Short task: Return the part of the rain water collection thread that starts at the words "What are your" and ends after the words "uses some day.", copied word for word.

Text passage:
# First Flush?- rain water collection



## farmboy05 (Dec 16, 2014)

So I finally got a good deal on some 40-50 gal barrel by watching one of those buy/sell things on facebook. ($5 a barrel, no lid, bought 4) So now I'm planning my water catchment system for my garden. I know a lot of people do a first flush to catch the crud, and I looked at what's available out there but the standard system has a small constantly open outlet at the bottom for it to work right. Does anyone on here have this? Does it work ok? It seams to me that it would plug up a lot. I saw someone else posted a thread on here before and did a smaller 15 gal tank as a first flush and they way it's set up, seems like it would work well, but require a bit more of setup.

What are your guys' thoughts on the first flush? Even though it's mostly for the garden, our well water is VERY hard and our softener burns through salt pretty good so I wouldn't mind someday diving into the collected rain water for other uses some day.

Provided material:
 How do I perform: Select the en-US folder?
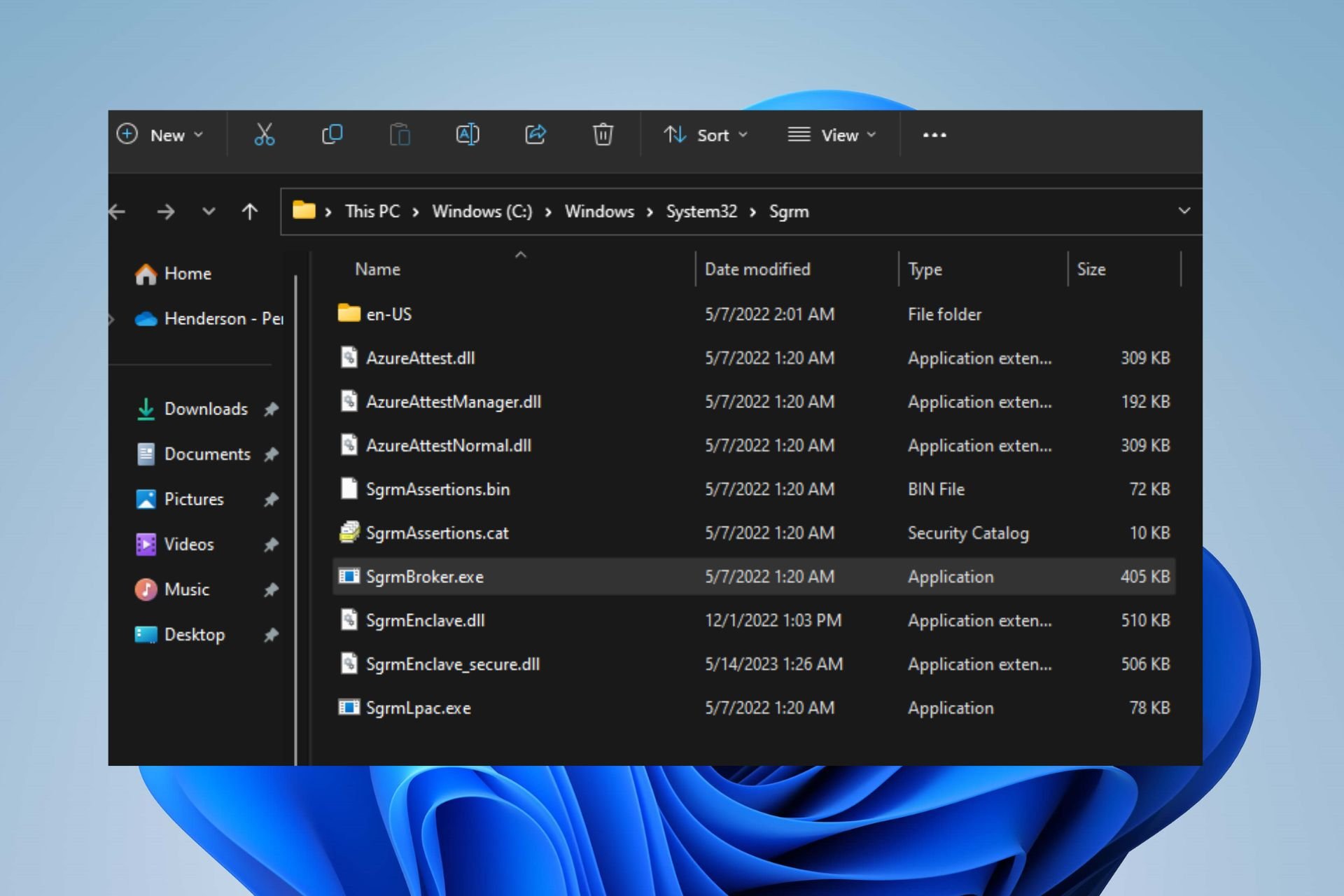pyautogui.click(x=388, y=314)
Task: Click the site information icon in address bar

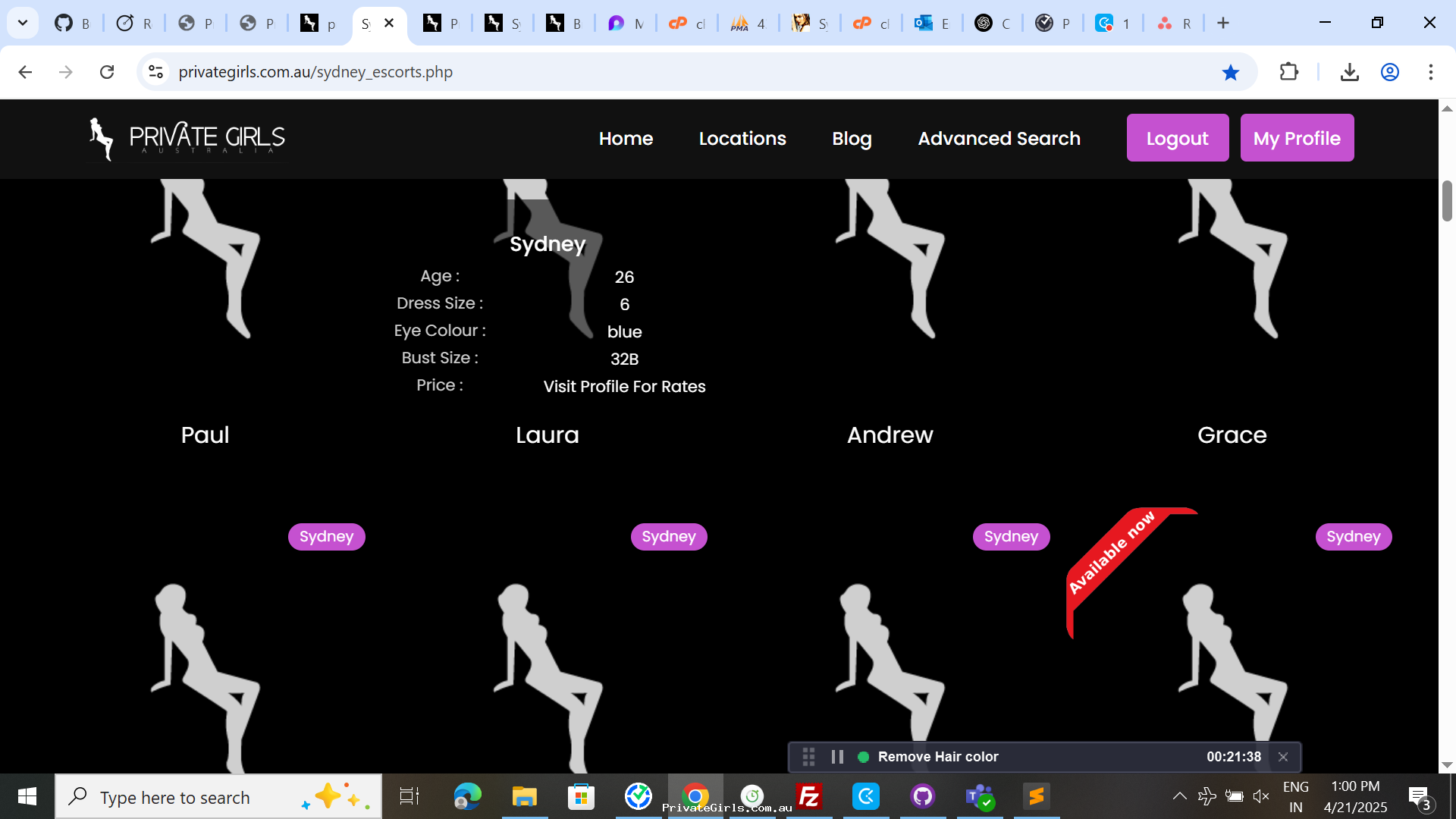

Task answer:
What are your guys' thoughts on the first flush? Even though it's mostly for the garden, our well water is VERY hard and our softener burns through salt pretty good so I wouldn't mind someday diving into the collected rain water for other uses some day.